• _Assignment A_: Please copy the passage on tempol and renal injury below word for word, everything from "Effect of tempol on the expression" down to "contraction (Fig. 7).".
• _Assignment B_: Write what comes next in the passage on tempol and renal injury below, picking up after its last sentence.

• _Excerpted passage_:
Effect of tempol on the expression of apoptosis and inflammation pathways in renal I/R injury. Data were expressed as mean ± SEM, n=5, * p <0.05 vs sham group; # p <0.05 vs I/R group.

Effect of tempol on afferent arteriolar contraction to Ang II in different groups

After 30 min equilibration period, cumulative dose response curves of Ang II (10−12 to 10−6 mol/L) were obtained. Each concentration of Ang II was perfused for 2 minutes and recorded the constrictive response. In the sham group, Ang II at concentration of 10−9 mol/L and above induced dose-dependent contraction of afferent arteriole. However, this was reduced significantly in the afferent arteriole after I/R injury. Pretreatment with tempol significantly reversed the reduction of afferent arteriolar contraction (Fig. 7).
Fig. 7.

Effect of tempol on the afferent arteriolar activity in renal I/R injury. A) The representative picture of microperfusion. Dose response curve for Ang II in three different groups. Arteriolar luminal diameters were given in μm (B) and contractive percent of the control diameter (C). Data were expressed as mean ± SEM, n=5, * p <0.05 vs sham group; # p <0.05 vs I/R group.

• _Data section_:
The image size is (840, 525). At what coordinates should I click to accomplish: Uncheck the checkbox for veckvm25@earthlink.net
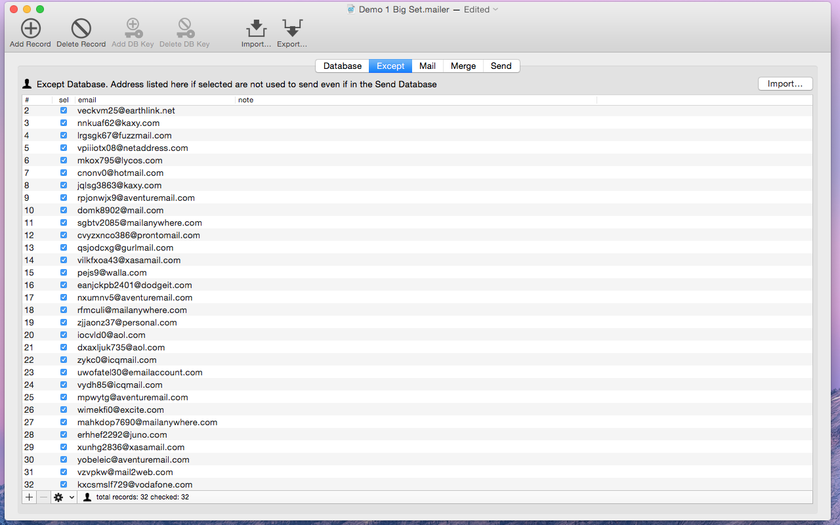64,110
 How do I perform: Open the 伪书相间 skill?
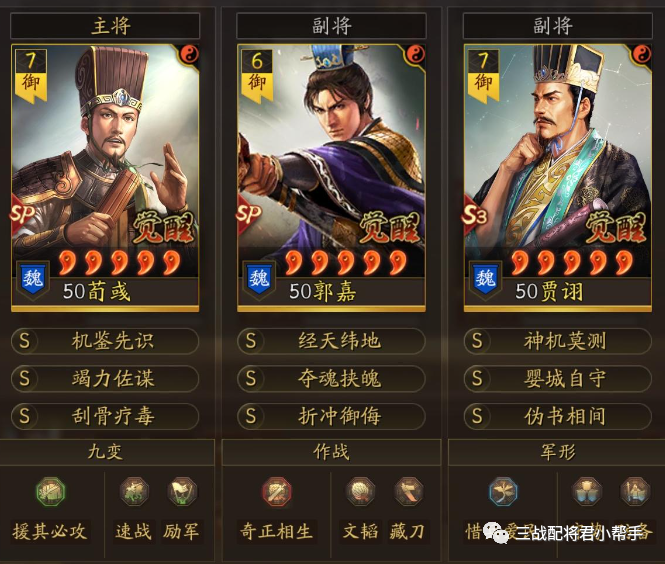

• _Task output A_:
Effect of tempol on the expression of apoptosis and inflammation pathways in renal I/R injury. Data were expressed as mean ± SEM, n=5, * p <0.05 vs sham group; # p <0.05 vs I/R group.

Effect of tempol on afferent arteriolar contraction to Ang II in different groups

After 30 min equilibration period, cumulative dose response curves of Ang II (10−12 to 10−6 mol/L) were obtained. Each concentration of Ang II was perfused for 2 minutes and recorded the constrictive response. In the sham group, Ang II at concentration of 10−9 mol/L and above induced dose-dependent contraction of afferent arteriole. However, this was reduced significantly in the afferent arteriole after I/R injury. Pretreatment with tempol significantly reversed the reduction of afferent arteriolar contraction (Fig. 7).

• _Task output B_:
Discussion

The important findings of the present study include: (1) I/R renal injury decreased SOD and CAT enzymatic activities and tempol improved these changes. (2) tempol corrected the expression of the apoptosis and inflammation pathway related proteins of Bcl-2, p53 p-JNK/JNK and NF-κB. (3) tempol restored p-mTOR, p-GSK3β and p-Akt activation. (4) tempol improved the afferent arteriolar contraction to Ang II. It is well-known that NO participates in the pathophysiology of AKI and plays a great role in renal I/R injury. Imbalance between O2- and NO is an important pathogenesis of I/R-induced AKI [44]. Tempol is reported to attenuate renal dysfunction by protecting tubular cells from oxidative stress [22, 23, 25, 45]. Indeed, tempol could improve tissue NO and PO2, reduce inflammation and protect the kidney from I/R-induced renal injury [22, 45]. Pretreatment with tempol may reduce the renal injury by inhibiting the neural activity of renal sympathetic nerve [24]. Our results confirm the reports that tempol protects the kidney from ischemic damage, but shows a complex mechanism. The present study demonstrated an important mechanism of cellular defense after tempol involved up-regulation of Akt and its downstream genes, including mTOR and GSK3β. Tempol may restored Akt-dependent cytoprotective pathways by reducing the levels of ROS, lipid peroxidation [25, 46], inflammation and apoptosis [47], as well as upregulating SOD and CAT activity. Upregulating Bcl-2 expression in the tempol-treated mice after renal ischemia reduces kidney I/R injury by suppression of mitochondrial apoptosis [48, 49]. The microperfused afferent arteriolar technique in vitro has several advantages over other methodologies used to study the vessels in kidney. Renal afferent arterioles are the primary site of resistance in the renal circulation, their response to Ang II is very important to kidney function. Afferent arteriolar activity is a result of a number of factors. In the present study, we found that the Ang II responses were reduced in afferent arterioles in mice after I/R injury. This is in agreement with previous reports that renal microvascular reactivity reduced after the acute kidney injury [33, 50, 51].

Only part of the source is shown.